Corriere della Sera - La Lettura
Con gli uomini che fecero l’impresa: il tunnel del Bianco Sara Loffredi racconta le silenziose sfide di un ingegnere e di un capocantiere per il traforo
Nel 1787 il naturalista francese Horace-Bénédict de Saussure, pioniere dell’alpinismo scientifico e autore di una delle più belle relazioni di viaggio settecentesche (i quattro volumi del Voyage dans les Alpes), raggiunse la vetta del Monte Bianco e ne calcolò per la prima volta l’altezza con incredibile precisione; tornato a casa appuntò sul suo diario: «Giorno verrà che sotto il Monte Bianco si scaverà una strada carrozzabile e queste due vallate, quella di Chamonix e quella di Aosta, saranno unite». Profezia che si sarebbe realizzata meno di 200 anni dopo, quando l’ingegner Dino Lora Totino e il geometra Pietro Alaria avviarono il cantiere che nel 1965 si sarebbe concluso con l’inaugurazione del traforo, alla presenza dei presidenti Saragat e De Gaulle. La storia dello scavo, iniziato in modo quasi clandestino da Lora Totino nel 1946, e proseguito come una gara con i francesi per l’arrivo al traguardo della progressiva cinquemilaottocento, punto fissato per l’incontro delle squadre di minatori al centro della galleria, è di per sé rappresentativa di un’epoca in cui le sfide titaniche della tecnica e le speranze di collaborazione internazionale erano realizzabili.

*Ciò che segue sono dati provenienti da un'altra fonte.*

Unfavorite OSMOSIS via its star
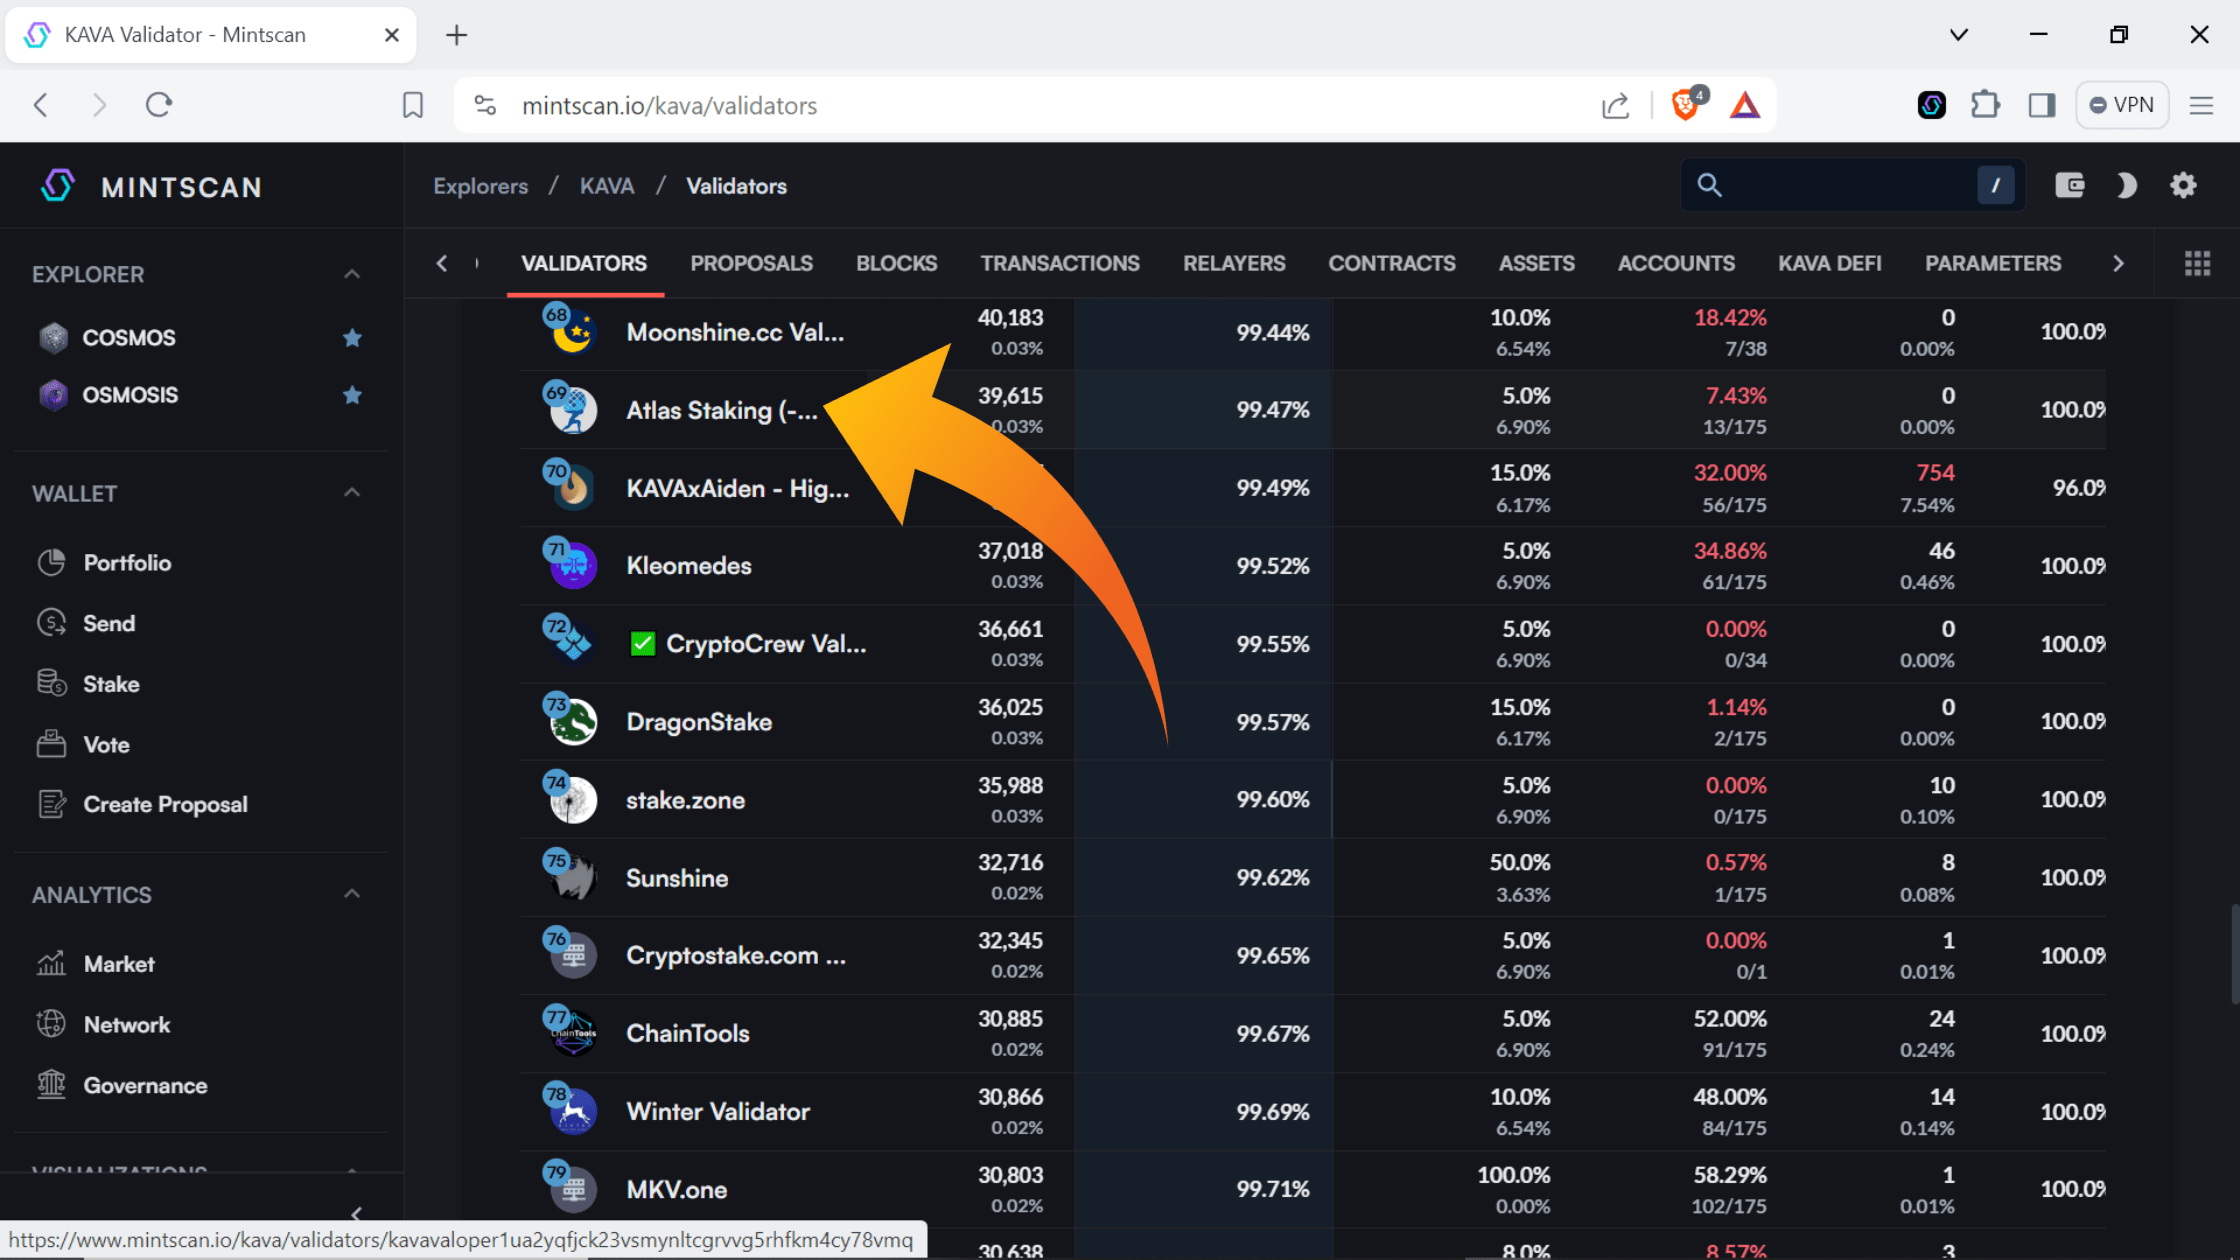 click(x=352, y=395)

Su questo sfondo, accuratamente ricostruito a partire dalle relazioni topografiche di Alaria e dei documenti del tempo, Sara Loffredi ambienta il suo secondo romanzo, Fronte di scavo, e accompagna il lettore in un percorso che non è di ascesa e di conquista ma di immersione e di profondità. Ettore, ingegnere milanese responsabile del progetto, e il capocantiere Hervé sono impegnati in una sfida senza precedenti contro il tempo, contro le insidie naturali e contro la Regina: la montagna appare inscalfibile e feroce, è un’entità estranea e maestosa, a tratti nemica e mai, neanche per un istante, specchio di un io alla ricerca di sé. Le rocce granitiche del Bianco respingono l’uomo: minacciano crolli, rallentano gli scavi con perdite d’acqua che raggiungono i mille litri al secondo, pretendono un tributo di vite umane a una sfida che assume talora i tratti dell’hybris classica. La chiesa di Notre Dame de la Guérison dall’alto sembra proteggere il cantiere ma in realtà gli uomini che vi lavorano sono soli di fronte a uno scavo che assume anche un valore intimo e psicologico. Sbalzato in un ambiente ostile, Ettore deve trovare il suo passo e la sua voce, il fiato giusto per resistere in quota: «Cercavo appigli, sentendomi ancora un corpo estraneo a quell’ambiente, ma intanto il bosco respirava insieme a noi, facendosi attraversare con pazienza. Lo sentivo pulsare, forte, tutto intorno».
Lo scavo a cui è chiamato Ettore è, come quello del tunnel, un’impresa collettiva: nessuna delle due sfide potrebbe essere vinta in solitudine. Vette alpestri e profondità interiori possono esser conquistate solo insieme: Ettore impara a domare la fatica dell’ascesa grazie a Hervé, si pacifica con il suo passato grazie all’incontro con Nina (l’unica donna del cantiere, forse la figura più standardizzata), impara ad ascoltare la sua voce grazie a Samiel, un rabeilleur, un guaritore, letteralmente un «aggiustatore» le cui mani scavano una strada nel corpo di Ettore: «Sembrava che le dita seguissero la via del nodo sciogliendone i capi. Torceva e fletteva, girava e scrocchiava, penetrando con le dita bagnate di grappa dentro i muscoli, i nervi, i legamenti». Ma Samiel non è solo un massaggiatore: i suoi movimenti regolari portano in superficie anche i ricordi di un passato remoto, di relazioni interrotte i cui fili chiedono di essere riannodati, come quelli che legano Ettore al fratello Giovanni. C’è qualcosa di indicibile nelle altezze alpine, una alterità che si rispetta con il silenzio e la fatica: così, nel silenzio, Ettore ritrova il fratello, nella parsimonia delle parole Ettore e Hervé ricostruiscono un rapporto incrinato a causa di Nina. Ma è un silenzio che crea passaggi e abbatte pareti.